## Text section
From cdd3d4f316bef1be6f74e51d776b0248193e2c12 Mon Sep 17 00:00:00 2001
From: "nick.mesen" <nickmesen@users.noreply.github.com>
Date: Sat, 25 Apr 2026 01:50:38 -0600
Subject: [PATCH] When DeepSeek V4 thinking mode is enabled, the API appears to
 require `reasoning_content` to be present on every assistant message in the
 conversation history. In the DeepSeek scenarios I reproduced, omitting the
 property entirely causes a `400` error:
MIME-Version: 1.0
Content-Type: text/plain; charset=UTF-8
Content-Transfer-Encoding: 8bit

  "The `reasoning_content` in the thinking mode must be passed back
  to the API."

The original DeepSeek support introduced in commit `ff2a380` seems to
handle the happy path correctly for assistant messages that contain a
thinking block, but from the testing I did, it looks like a few edge
cases may have been missed:

1. Assistant messages with array-based `content` but no thinking block
   (for example, when the model calls tools without emitting visible
   thinking).
2. Assistant messages where `content` is a plain string rather than an
   array, which appears to bypass the existing `convertMessages()` path.
3. The synthetic `"[Tool execution interrupted by user]"` message
   injected during coalescing, which is created outside
   `convertMessages()`.

Additionally, `conversationRecovery.ts` was stripping all thinking
blocks during deserialization for third-party providers, which seems to
prevent the shim from converting them back into `reasoning_content`.

Proposed changes in this PR:
- `openaiShim.ts`: attach `reasoning_content` to assistant messages
  when `preserveReasoningContent` is `true`, using `""` when no
  thinking block is present.
- `openaiShim.ts`: add `reasoning_content` to the synthetic interrupt
  message and to the string-content `else` branch.
- `conversationRecovery.ts`: remove `stripThinkingBlocks()` and let
  the shim handle provider-specific filtering.

These changes are gated behind `preserveReasoningContent`, which is
currently enabled only for DeepSeek and Moonshot, so the expected impact
on other providers should be limited. That said, my validation here was
focused on DeepSeek, so I’m not fully sure whether there could be
secondary effects in other provider paths.

Tests:
- Updated `conversationRecovery` test
- `65` passing, `0` failing
---
 src/services/api/openaiShim.ts               | 38 ++++++++++++--------
 src/utils/conversationRecovery.hooks.test.ts |  9 +++--
 src/utils/conversationRecovery.ts            | 31 +---------------
 3 files changed, 31 insertions(+), 47 deletions(-)

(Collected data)
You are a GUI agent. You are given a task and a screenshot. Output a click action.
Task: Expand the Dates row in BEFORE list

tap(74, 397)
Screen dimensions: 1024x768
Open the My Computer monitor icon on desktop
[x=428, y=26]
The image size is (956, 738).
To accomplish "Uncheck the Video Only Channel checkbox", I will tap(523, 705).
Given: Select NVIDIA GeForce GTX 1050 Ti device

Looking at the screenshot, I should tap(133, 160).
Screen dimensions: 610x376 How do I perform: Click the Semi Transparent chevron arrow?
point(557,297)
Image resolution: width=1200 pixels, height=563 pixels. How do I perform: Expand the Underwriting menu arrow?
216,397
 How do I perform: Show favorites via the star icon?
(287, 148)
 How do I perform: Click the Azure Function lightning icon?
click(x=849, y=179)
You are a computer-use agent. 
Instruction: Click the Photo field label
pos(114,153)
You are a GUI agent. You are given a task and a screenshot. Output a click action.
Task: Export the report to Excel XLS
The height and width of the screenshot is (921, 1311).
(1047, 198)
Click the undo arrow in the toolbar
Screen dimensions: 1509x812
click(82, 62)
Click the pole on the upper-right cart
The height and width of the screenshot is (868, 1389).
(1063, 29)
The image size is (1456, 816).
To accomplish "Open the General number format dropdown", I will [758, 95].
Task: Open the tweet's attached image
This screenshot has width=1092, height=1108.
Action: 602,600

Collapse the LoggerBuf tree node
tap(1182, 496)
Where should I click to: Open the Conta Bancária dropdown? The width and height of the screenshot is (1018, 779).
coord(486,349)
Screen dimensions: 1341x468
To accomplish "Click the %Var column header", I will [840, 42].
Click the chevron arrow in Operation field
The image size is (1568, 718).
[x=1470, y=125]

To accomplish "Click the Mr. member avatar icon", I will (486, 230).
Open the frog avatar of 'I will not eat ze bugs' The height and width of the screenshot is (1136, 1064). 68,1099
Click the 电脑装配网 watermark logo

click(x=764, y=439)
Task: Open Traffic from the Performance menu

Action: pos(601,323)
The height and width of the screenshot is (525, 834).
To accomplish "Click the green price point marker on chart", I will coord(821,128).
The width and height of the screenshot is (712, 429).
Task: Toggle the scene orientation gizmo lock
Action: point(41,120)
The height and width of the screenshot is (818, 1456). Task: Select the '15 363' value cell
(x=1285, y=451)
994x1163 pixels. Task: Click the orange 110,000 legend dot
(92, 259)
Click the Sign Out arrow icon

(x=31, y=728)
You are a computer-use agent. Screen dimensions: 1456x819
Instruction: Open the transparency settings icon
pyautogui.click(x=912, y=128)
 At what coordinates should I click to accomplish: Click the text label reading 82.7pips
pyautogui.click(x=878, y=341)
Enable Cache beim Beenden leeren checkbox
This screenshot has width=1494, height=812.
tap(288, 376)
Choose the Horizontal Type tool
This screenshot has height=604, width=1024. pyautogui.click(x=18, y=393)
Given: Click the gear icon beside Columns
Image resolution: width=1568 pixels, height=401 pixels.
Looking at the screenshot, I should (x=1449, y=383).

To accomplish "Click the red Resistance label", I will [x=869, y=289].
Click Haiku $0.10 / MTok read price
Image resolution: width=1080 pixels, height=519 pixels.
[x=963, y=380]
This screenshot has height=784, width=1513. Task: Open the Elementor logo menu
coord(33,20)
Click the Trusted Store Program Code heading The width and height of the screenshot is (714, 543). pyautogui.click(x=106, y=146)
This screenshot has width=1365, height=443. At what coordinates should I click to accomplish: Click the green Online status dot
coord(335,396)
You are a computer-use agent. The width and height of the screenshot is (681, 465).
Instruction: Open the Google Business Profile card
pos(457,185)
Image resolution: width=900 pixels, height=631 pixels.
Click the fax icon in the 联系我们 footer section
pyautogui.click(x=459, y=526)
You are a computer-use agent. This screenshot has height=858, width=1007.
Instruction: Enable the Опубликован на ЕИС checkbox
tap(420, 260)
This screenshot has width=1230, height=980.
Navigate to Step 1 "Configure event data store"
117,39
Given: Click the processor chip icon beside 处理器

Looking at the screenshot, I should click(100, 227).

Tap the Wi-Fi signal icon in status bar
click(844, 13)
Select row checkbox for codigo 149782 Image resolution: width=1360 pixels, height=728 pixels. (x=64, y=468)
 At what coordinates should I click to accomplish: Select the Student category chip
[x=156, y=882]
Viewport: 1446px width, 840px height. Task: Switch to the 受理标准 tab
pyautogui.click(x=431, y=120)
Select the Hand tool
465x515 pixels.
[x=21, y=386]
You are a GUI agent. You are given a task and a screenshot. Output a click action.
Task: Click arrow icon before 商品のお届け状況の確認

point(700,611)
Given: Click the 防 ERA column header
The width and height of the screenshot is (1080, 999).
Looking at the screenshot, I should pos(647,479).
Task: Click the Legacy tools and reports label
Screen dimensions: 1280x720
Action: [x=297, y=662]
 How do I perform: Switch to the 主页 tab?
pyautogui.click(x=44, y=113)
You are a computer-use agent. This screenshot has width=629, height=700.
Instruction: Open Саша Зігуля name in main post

## What the exercise asks
Set down the text of the DeepSeek reasoning_content patch word for word between "These changes are" and "other provider paths.", inclusive.

## Response
These changes are gated behind `preserveReasoningContent`, which is
currently enabled only for DeepSeek and Moonshot, so the expected impact
on other providers should be limited. That said, my validation here was
focused on DeepSeek, so I’m not fully sure whether there could be
secondary effects in other provider paths.